◆ RECORDS FOR PROCESSING
####################
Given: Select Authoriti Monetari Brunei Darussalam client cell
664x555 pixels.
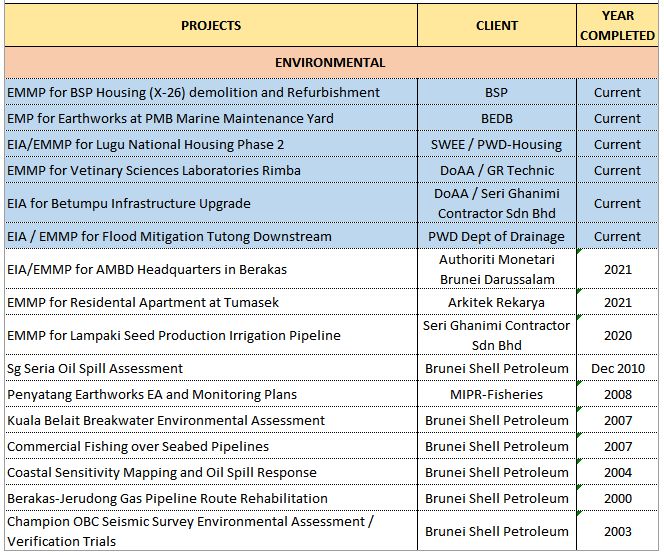Looking at the screenshot, I should (496, 269).
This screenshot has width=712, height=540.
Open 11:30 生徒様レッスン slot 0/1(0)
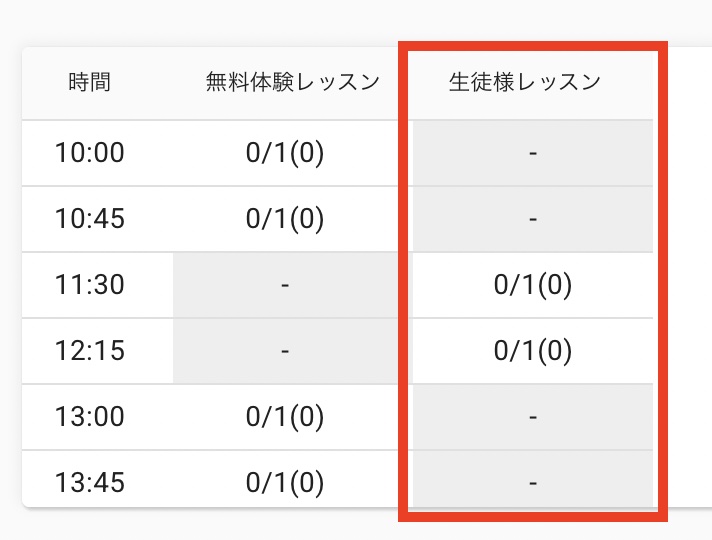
####################
◆ EXERCISE DESCRIPTION
Give the data above again, exactly and completely. No pictures go in.

◆ WORKED SOLUTION
Given: Select Authoriti Monetari Brunei Darussalam client cell
664x555 pixels.
Looking at the screenshot, I should (496, 269).
This screenshot has width=712, height=540.
Open 11:30 生徒様レッスン slot 0/1(0)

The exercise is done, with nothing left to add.